Please translate this sentence from the 2015 PUF compatibility thread into Spanish: "This PR begins the work of making TaxData compatible with the 2015 PUF."

====== Supplied text

PSLmodels / taxdata

The TaxData project prepares microdata for use with the Tax-Calculator microsimulation project.
http://pslmodels.github.io/taxdata/
Other
21 stars 30 forks source link

2015 PUF compatibility #437

Open andersonfrailey opened 1 year ago

andersonfrailey commented 1 year ago

This PR begins the work of making TaxData compatible with the 2015 PUF. There are three main parts:

  1. I modified the CPS tax unit creation code to allow for some flexibility in when C-TAM benefits are added to the CPS. Currently, any CPS from 2013, 2014, or 2015 will have C-TAM benefits imputed. This PR makes it easier to specify that you don't want C-TAM benefits imputed for those years.
  2. I add various aspects of the 2015 tax code specific to 2015: FICA maximum taxable earnings, and maximum pension deferral amount.
  3. In impute_pencon.py, I raise the maximum allowable wages from $30 million to $124 million. I'm assuming that $30 million was chosen because the highest reported wages in the 2011 PUF were ~$29 million, and not for a specific reason. In the 2015 PUF, the highest reported wages are ~$123 million.

============
====== Provided records

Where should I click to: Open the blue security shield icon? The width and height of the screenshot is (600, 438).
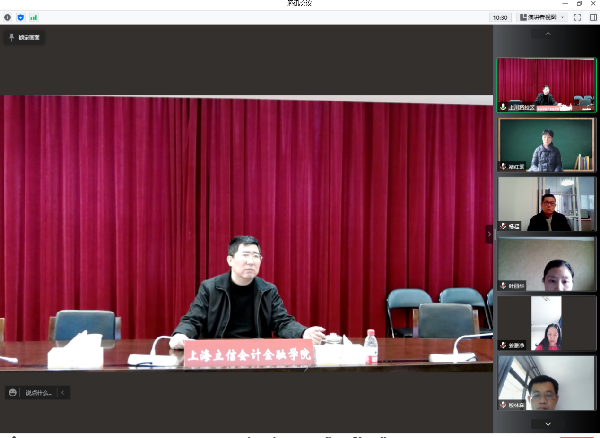coord(21,17)
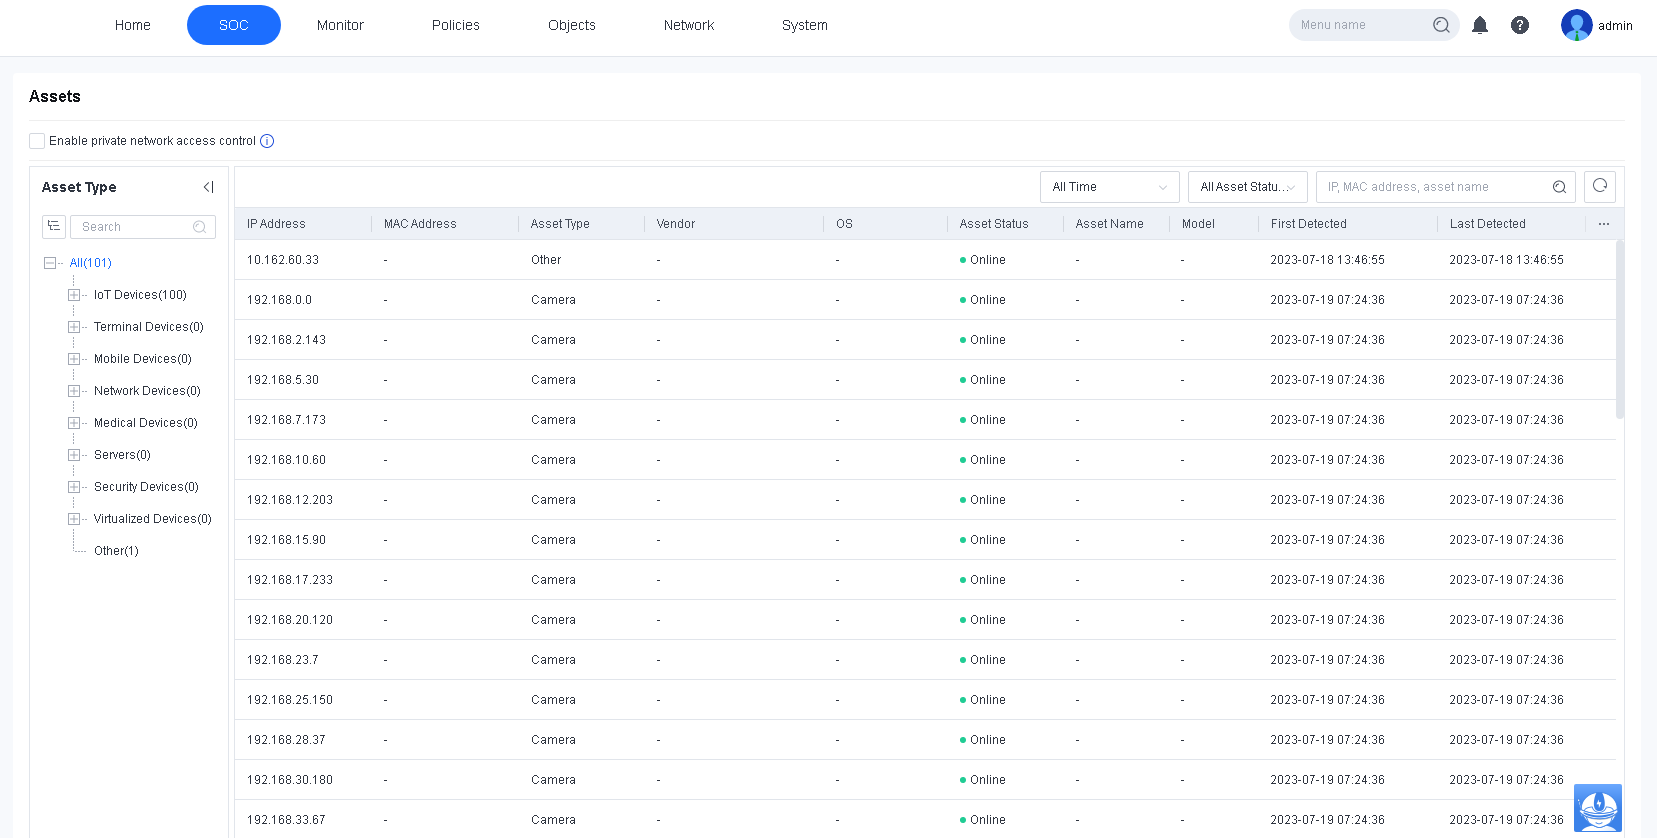The width and height of the screenshot is (1657, 838).
Task: Click the refresh button beside asset search
Action: [x=1600, y=186]
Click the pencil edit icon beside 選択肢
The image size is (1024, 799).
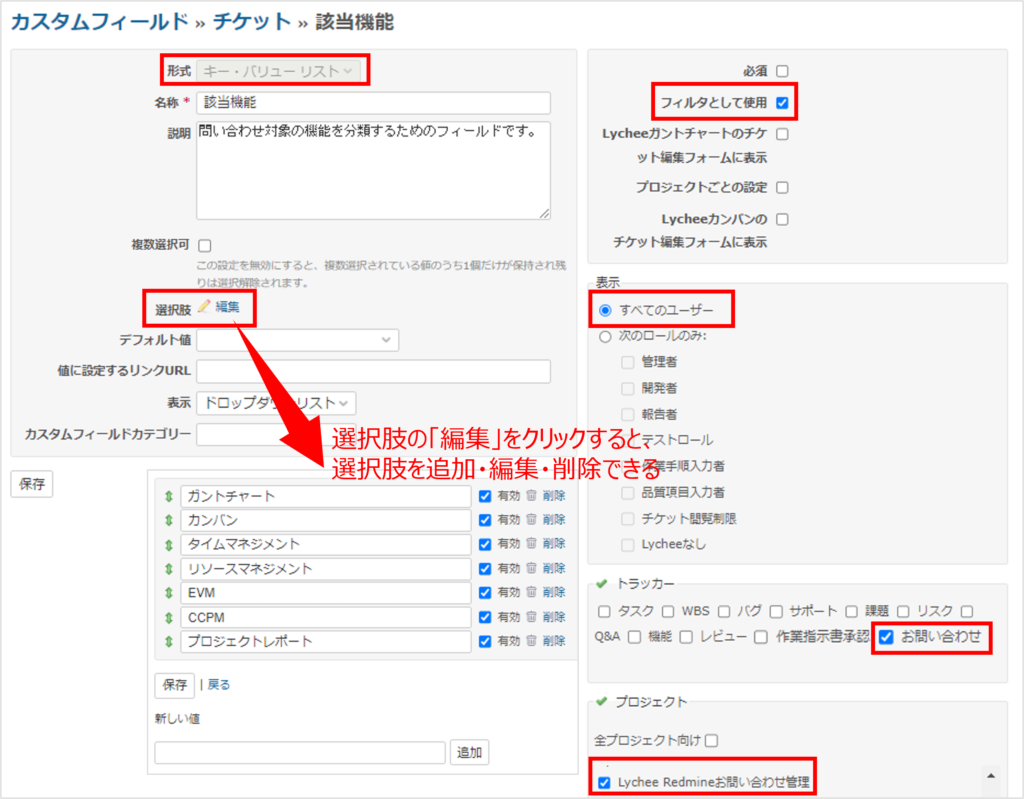click(x=205, y=307)
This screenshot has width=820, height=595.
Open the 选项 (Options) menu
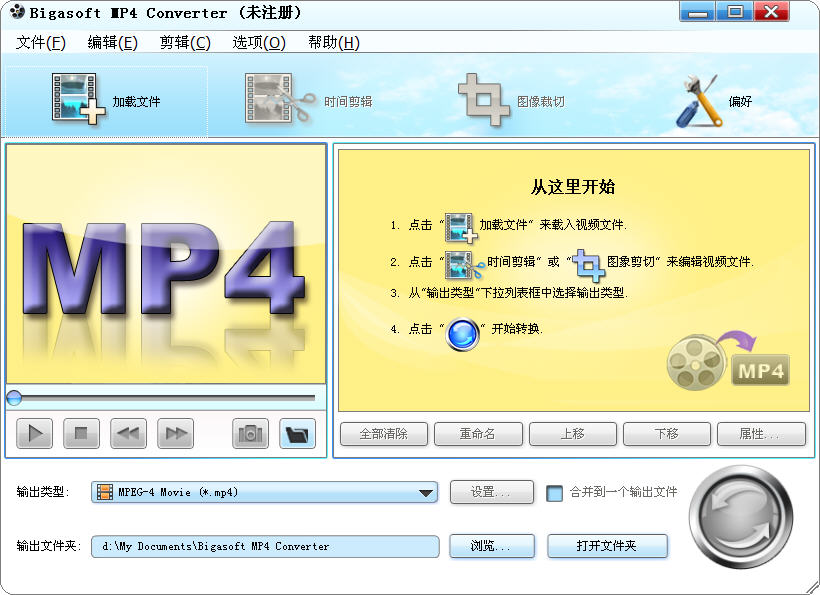(258, 43)
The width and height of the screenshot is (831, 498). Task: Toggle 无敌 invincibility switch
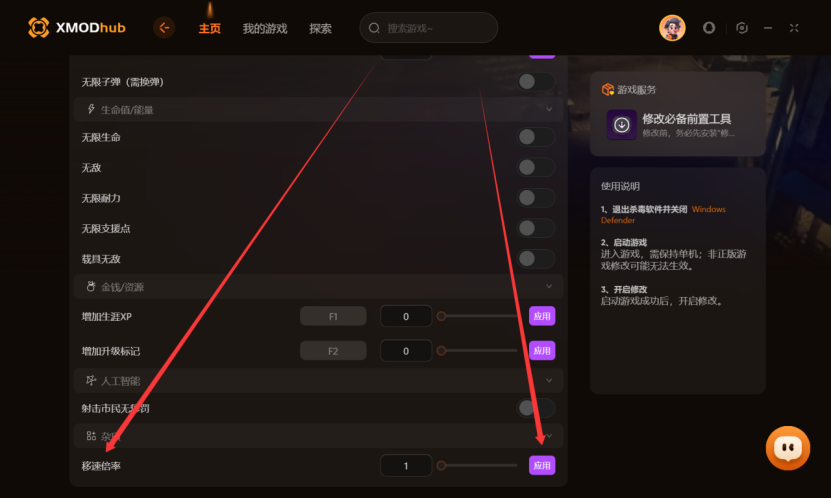(x=536, y=167)
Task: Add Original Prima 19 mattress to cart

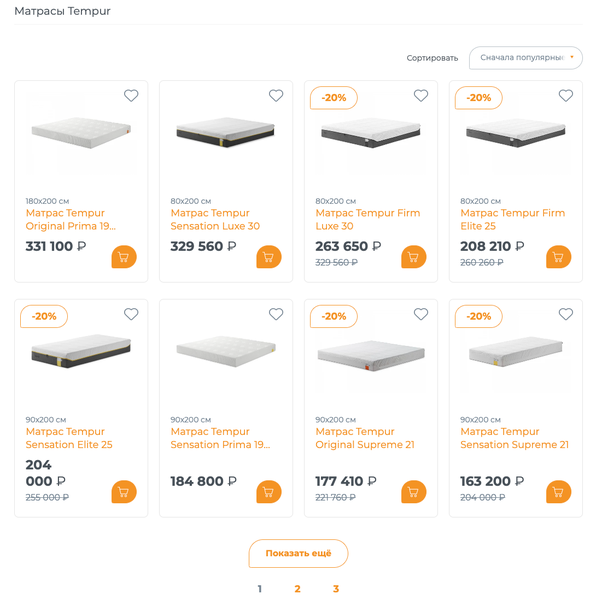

============

*Solution below*:
Este PR inicia el trabajo para hacer que TaxData sea compatible con el PUF de 2015.